Records of locating words and elements:
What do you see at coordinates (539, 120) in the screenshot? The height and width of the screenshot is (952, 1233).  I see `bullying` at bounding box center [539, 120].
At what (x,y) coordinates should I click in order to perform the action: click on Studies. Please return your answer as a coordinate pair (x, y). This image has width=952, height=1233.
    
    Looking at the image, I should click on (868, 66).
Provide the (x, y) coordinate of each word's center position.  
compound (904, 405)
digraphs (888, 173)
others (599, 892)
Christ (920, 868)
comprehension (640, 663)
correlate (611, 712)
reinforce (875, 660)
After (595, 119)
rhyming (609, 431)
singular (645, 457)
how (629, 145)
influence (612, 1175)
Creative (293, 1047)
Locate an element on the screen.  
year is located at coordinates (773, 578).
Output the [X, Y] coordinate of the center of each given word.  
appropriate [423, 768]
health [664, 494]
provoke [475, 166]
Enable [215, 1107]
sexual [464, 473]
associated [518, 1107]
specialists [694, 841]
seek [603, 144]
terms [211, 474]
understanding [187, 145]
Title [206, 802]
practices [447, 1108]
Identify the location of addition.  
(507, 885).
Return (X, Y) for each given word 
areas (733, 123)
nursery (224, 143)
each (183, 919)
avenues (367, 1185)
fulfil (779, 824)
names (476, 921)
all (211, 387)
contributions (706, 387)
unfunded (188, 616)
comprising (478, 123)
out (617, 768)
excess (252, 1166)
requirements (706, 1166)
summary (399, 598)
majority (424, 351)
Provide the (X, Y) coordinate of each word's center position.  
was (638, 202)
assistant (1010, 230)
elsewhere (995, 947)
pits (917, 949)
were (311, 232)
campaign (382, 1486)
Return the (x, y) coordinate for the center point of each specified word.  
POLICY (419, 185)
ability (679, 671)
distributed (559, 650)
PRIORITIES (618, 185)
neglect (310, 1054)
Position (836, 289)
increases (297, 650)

- [What the task requires]: Reproduce all of the records above, substituting "central point" for every occurrence of "center position" and leaving everything else unchanged.

- [Result for this exercise]:
What do you see at coordinates (539, 120) in the screenshot? The height and width of the screenshot is (952, 1233).  I see `bullying` at bounding box center [539, 120].
At what (x,y) coordinates should I click in order to perform the action: click on Studies. Please return your answer as a coordinate pair (x, y). This image has width=952, height=1233.
    
    Looking at the image, I should click on (868, 66).
Provide the (x, y) coordinate of each word's central point.  
compound (904, 405)
digraphs (888, 173)
others (599, 892)
Christ (920, 868)
comprehension (640, 663)
correlate (611, 712)
reinforce (875, 660)
After (595, 119)
rhyming (609, 431)
singular (645, 457)
how (629, 145)
influence (612, 1175)
Creative (293, 1047)
Locate an element on the screen.  
year is located at coordinates (773, 578).
Output the [X, Y] coordinate of the center of each given word.  
appropriate [423, 768]
health [664, 494]
provoke [475, 166]
Enable [215, 1107]
sexual [464, 473]
associated [518, 1107]
specialists [694, 841]
seek [603, 144]
terms [211, 474]
understanding [187, 145]
Title [206, 802]
practices [447, 1108]
Identify the location of addition.  
(507, 885).
Return (X, Y) for each given word 
areas (733, 123)
nursery (224, 143)
each (183, 919)
avenues (367, 1185)
fulfil (779, 824)
names (476, 921)
all (211, 387)
contributions (706, 387)
unfunded (188, 616)
comprising (478, 123)
out (617, 768)
excess (252, 1166)
requirements (706, 1166)
summary (399, 598)
majority (424, 351)
Provide the (X, Y) coordinate of each word's central point.  
was (638, 202)
assistant (1010, 230)
elsewhere (995, 947)
pits (917, 949)
were (311, 232)
campaign (382, 1486)
Return the (x, y) coordinate for the center point of each specified word.  
POLICY (419, 185)
ability (679, 671)
distributed (559, 650)
PRIORITIES (618, 185)
neglect (310, 1054)
Position (836, 289)
increases (297, 650)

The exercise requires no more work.